Les pétitions autour du bac : un cri de détresse lycéen ?

Entre inquiétude et revendications, le malaise lycéen face aux examens s'intensifie.
Les pétitions autour du bac : un cri de détresse lycéen ?
Des candidats de la session 2024 du baccalauréat. © Crédit photo : Christophe Archambault/AFP

Les sujets jugés trop difficiles et des programmes jugés trop chargés poussent de plus en plus de candidats au baccalauréat à lancer des pétitions. Que nous dit ce phénomène de la relation des élèves à l’institution scolaire et aux diplômes ? Reflet d’un malaise croissant chez les lycéens face aux promesses d’un système méritocratique, ces initiatives soulèvent des questions fondamentales.

Cette année, le ministère de l'Éducation nationale risquerait de recevoir, à l'issue des examens, une multitude de pétitions, un phénomène qui a pris de l'ampleur depuis le début des années 2000. Dernière en date, une demande comptant près de 25 000 signatures demandait la réévaluation du sujet de physique-chimie du baccalauréat général de 2025, considéré comme bien au-dessus des attentes du programme. Ce type de contestation, qui remet en question le principe de souveraineté des jurys d'examen, est désormais monnaie courante et touche de nombreuses matières.

En 2024, le programme de sciences économiques et sociales avait également suscité une pétition dénonçant sa lourdeur. Les préoccupations exprimées à l'égard de certaines épreuves, comme celle de français de 2015, peuvent aussi être prises en compte : un extrait d'une pièce de Laurent Gaudé a été rejeté parce qu'il était jugé trop éloigné des enseignements annuels. Ces critiques vont au-delà des sujets, les normes de correction deviennent également des cibles, comme l'a montré une pétition de 2008, plaidant pour une plus grande clémence face aux erreurs d’orthographe, perçues comme des pièges pour les candidats d’aujourd’hui.

La notion que cette jeunesse pourrait être en danger résonne à travers les textes de ces pétitions. Cela peut être interprété comme une stratégie pour élargir la portée de leur protestation, qui aurait pu rester marginale. Cette dynamique souligne une méfiance grandissante envers le système scolaire, avec des élèves conscients de l'importance des diplômes et de la crainte que l'école ne remplisse pas les promesses de réussite.

Dans un contexte que certains décrivent comme un « déclin de l’institution », ces jeunes, soutenus parfois par leurs familles via les réseaux sociaux, choisissent de ne pas s'aligner avec des jugements perçus comme injustes. Au lieu de cela, ils cherchent à remettre en cause un système qui leur impose des épreuves qu'ils considèrent comme problématiques.
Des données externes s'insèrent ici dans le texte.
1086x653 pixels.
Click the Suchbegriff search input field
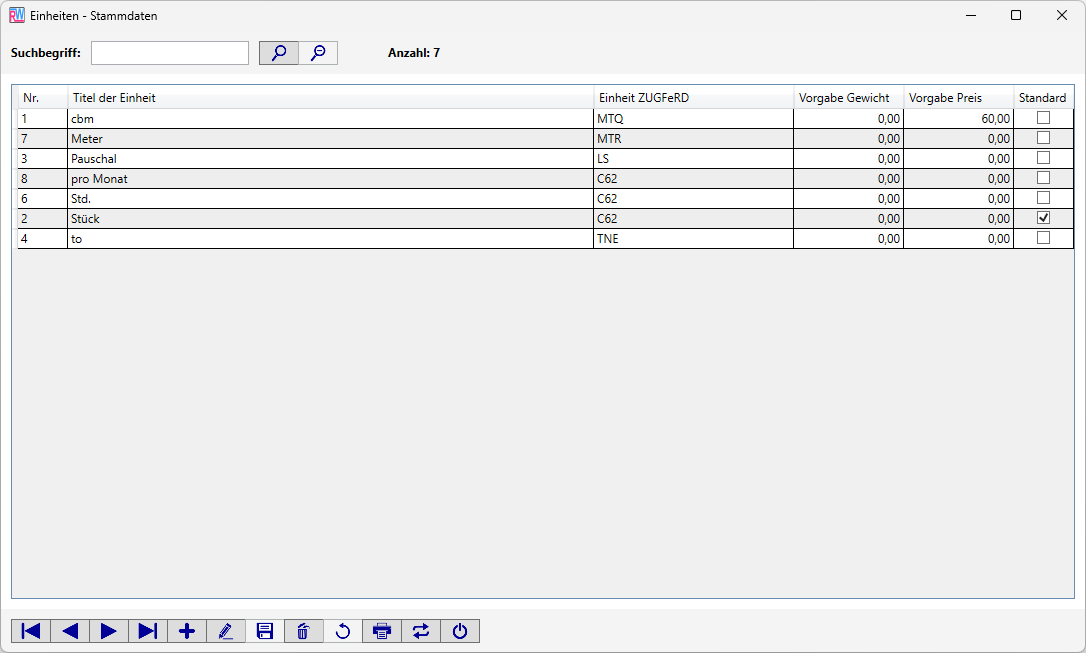(x=170, y=53)
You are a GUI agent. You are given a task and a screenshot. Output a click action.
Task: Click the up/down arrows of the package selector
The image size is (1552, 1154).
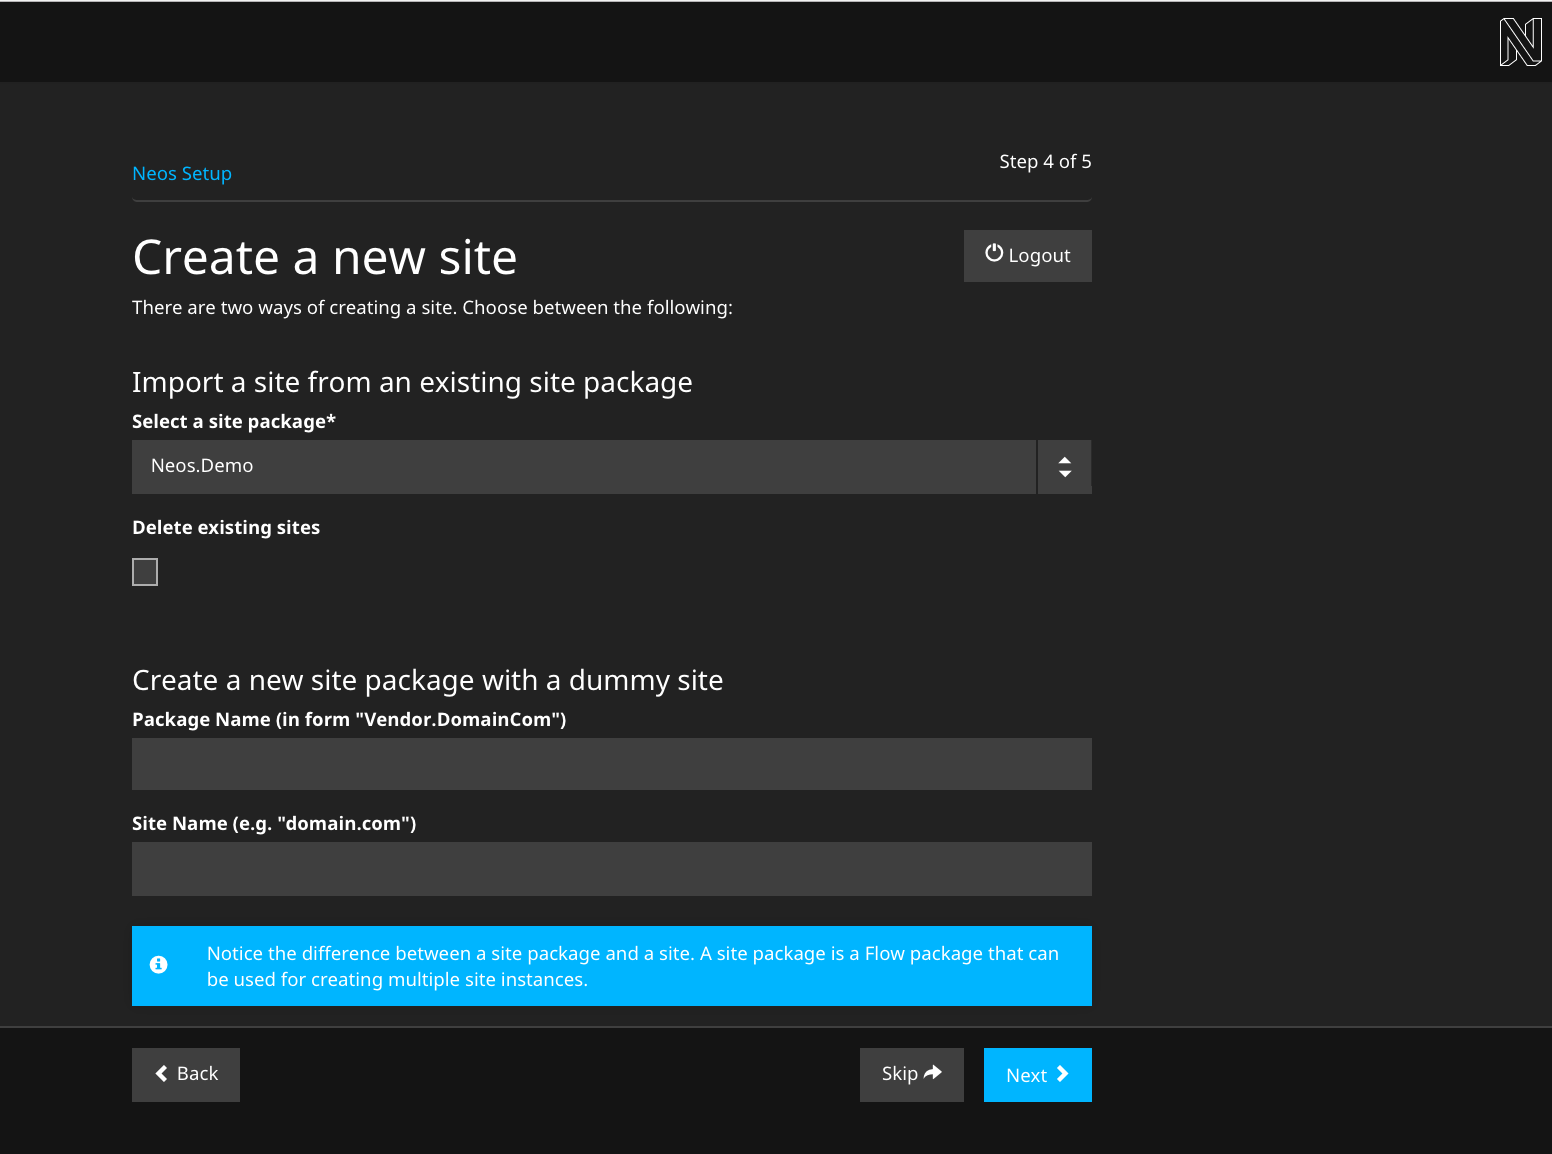pos(1064,467)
Une interprétation personnelle

Examinons le cas d’une pétition adressée au président de la République après l’épreuve de français de 2019, signée par plus de 54 000 personnes. Un certain Jean Valjean a critiqué le choix difficile d'un poème d’Andrée Chedid, jugé trop complexe et décalé par rapport aux sylla-bus habituels. Cet argument, qui passe sous silence l’idée que l’école doit préparer les élèves à tout type de texte, met en lumière une mauvaise compréhension de ce que l’examen requiert réellement.

En effet, selon les programmes de première, le poème d’Andrée Chedid répond parfaitement à l’objet d’étude développé durant l'année, et la capacité à commenter un texte sans le connaître parfaitement devrait être valorisée. Les consignes aux correcteurs encouragent la diversité des interprétations, et soulignent l'importance d’une lecture organisée, ce qui démontre que les attentes existent déjà au sein du système.

Des observations suggèrent que ces pétitions ne sont pas seulement des plaintes, mais l’expression d’un profond malaise face à la pression des examens. Nombreux sont les élèves qui évitent d'exprimer leur propre voix au profit d'une approche conservatrice visant avant tout à obtenir des points. Signer une telle pétition pourrait ainsi être perçu comme une stratégie pour réduire le risque d'échec, en ramenant l'épreuve à un exercice simpliste.

Pression évaluative

Des chercheurs ayant réalisé des entretiens avec des candidats, ont constaté que certains élèves, une fois libérés de l’anxiété liée à l’évaluation, trouvent un sens personnel au texte. Par exemple, Oxane, une élève, interprète l’arbre mentionné dans le poème d’Andrée Chedid comme un symbole de l’étranger dans une ville hostile, reliant son expérience personnelle de la discrimination à sa lecture. Cela montre la richesse des interprétations possibles, qui est exactement ce que l’épreuve vise à encourager.

Finalement, signer une pétition, même lorsque le texte les touche personnellement, semble être une démarche permettant d’exprimer une incompréhension par rapport aux attentes de l'examen. Les nombreux cas similaires suggèrent que l’on peut percevoir ces appels à l’aide comme le reflet d’un malaise profond qui traverse le corps estudiantin dans son ensemble.